W (PRINCIPAL) ELEVATION: central timber-panelled door in wide pointed arch within triangular pediment reached by four stone steps; flanked by small lancet windows. Octagonal buttresses rising to gabletted spirelets with octagonal blind arcades. Hood-mould to main window flanked by applied columns and spires. Round-headed vent to gable and banded cross to apex. Minature flying buttress rising to square pinnacles linked to square buttresses rising to square pinnacles and blind arcades to outer bays.
S ELEVATION: gabled left hand bay with lancet window. Flanking broach spirelets on square dies containing double blind lancets. 3 pairs of lancets and single lancet to nave; circular windows to clerestory. 2 off-set buttresses to right. Flat-roofed single-storey link to halls with 2 rectangular windows. Gabled hall with 5 rectangular windows to ground floor; diamond traceried oculus and arrow-loop vent to gable.
E ELEVATION: gabled chancel end of church with large flat diamond traceried circular window and flanking splayed chimney stacks, set behind blank wallhead of single-storey pitched roof to halls.
N ELEVATION: as S elevation but with concrete extension to hall annexe and entrance to underfcroft to E. Round-arched windows to hall.
Graded grey slates with pierced clay ridge tiles. Skew stacks with clay cans. Halls and offices have predominantly replacement glazing, with leaded windows to N. Cast iron rainwater goods with decorative hoppers.
INTERIOR: timber U-plan gallery on cast iron columns with blind fretwork to parapet. Two stone stairs to galleries with wrought iron balusters. Body of church boarded to dado height. Boarded timber pews. King and queen-post false hammer-beam roof and boarded timber ceiling. Organ set in carved timber case with fretwork detailing. Trefoil and quatrefoil fretwork pulpit with diaper detail. Stained glass rose window with evangelists and central Lamb of God.
Timber-truss roof, boarded dado and timber-panelled doors to halls.
BOUNDARY WALLS: squared snecked rubble with chamfered copes and modern railings. Square-plan gatepiers with gabletted pyramidal copes and wrought-iron railings. Cast-iron lamp standards; octagonal lamps and iron fretwork.
Ecclesiastical building in use as such.
Small but well-detailed - in particular the spires and buttresses to the entrance elevation - this church makes a valuable contribution to the historic fabric of the burgh. The interior and stained glass are of good quality and well-preserved. The stained glass windows include the main window with Life of Christ scenes by the British and Foreign Glass Company (1901) and on the ground floor scenes of the life of Christ by Guthrie and
Wells (1920). The outdoor lamps were fitted in 1904 and the organ inserted in 1922.

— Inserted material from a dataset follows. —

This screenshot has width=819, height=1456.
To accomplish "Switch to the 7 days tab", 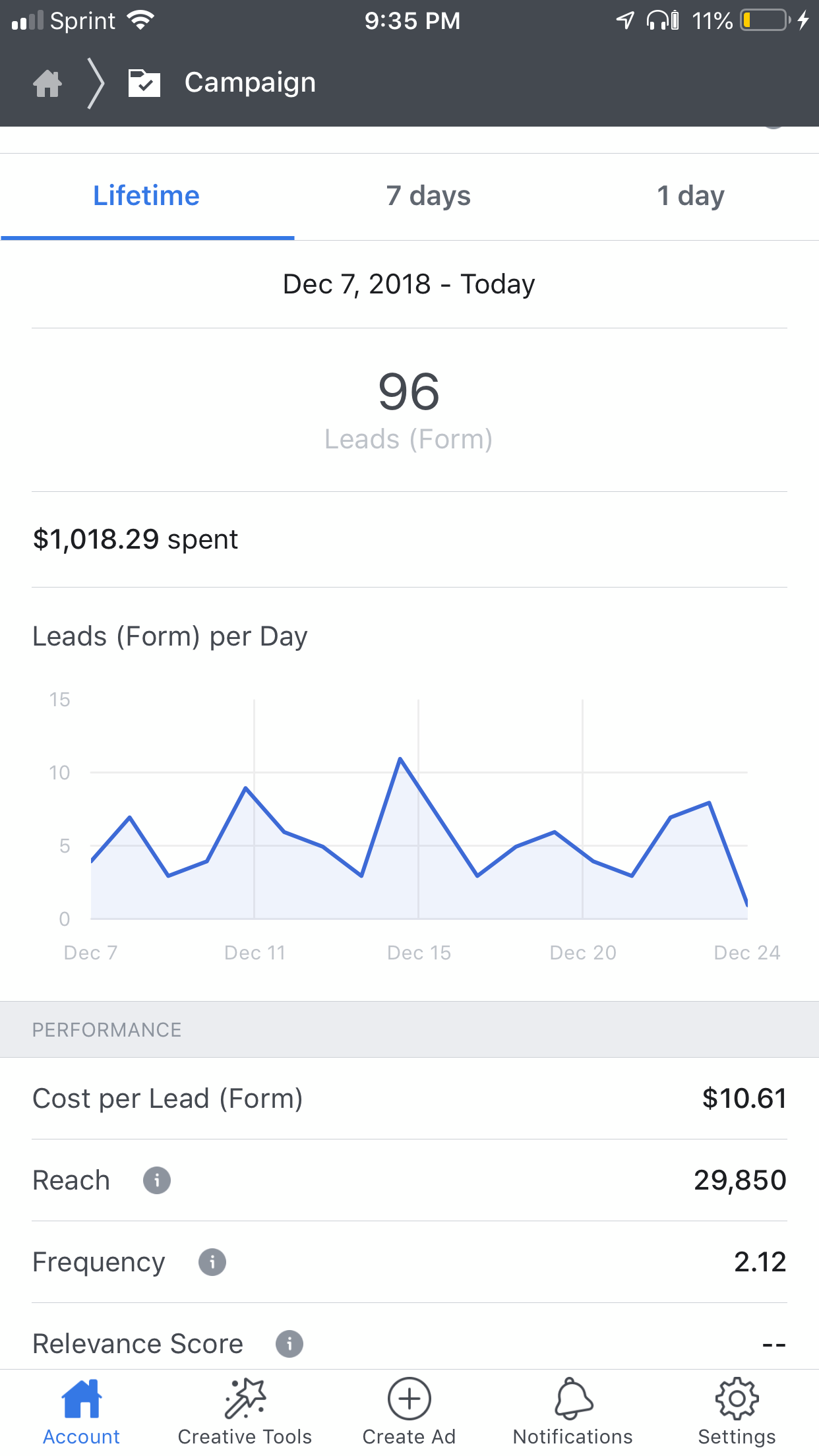I will coord(429,197).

The church is still in use by the same denomination who built it, therefore still serving its original purpose. The building is also evidence of the relatively few churches built for this minor denomination. Despite reunifying with the URC the church still calls itself by its old title of Evangelical Union. The history of the congregation and the church is also intertwined with the shifting religious settlements of the 19th century. The congregation of this church originated in an Antiburgher congregation which moved from Craigmailen in 1807 and built a church in Marjoribanks Street (then College Street), Bathgate. James Morison and his father Rev Robert Morison of Bathgate were expelled from the United Secession church in 1841-2. They founded the Evangelical Union in Scotland in 1843 and were joined by the congregation. In 1896 the EU joined with the Congregational church. In 2000 the Congregational Union joined the United Reformed Church. As a result of the historical connection the Bathgate congregation retained the EU title.
The Edinburgh architect James Graham Fairley (1846-1934) designed a number of churches both in Edinburgh and in West Lothian from the 1880s, including Uphall Free Church (1896) and St Nicholas Free Church, Broxburn (1890). Later, Fairley was responsible for both the Town Hall (1899 - now demolished) and St David's (1904), both in Bathgate.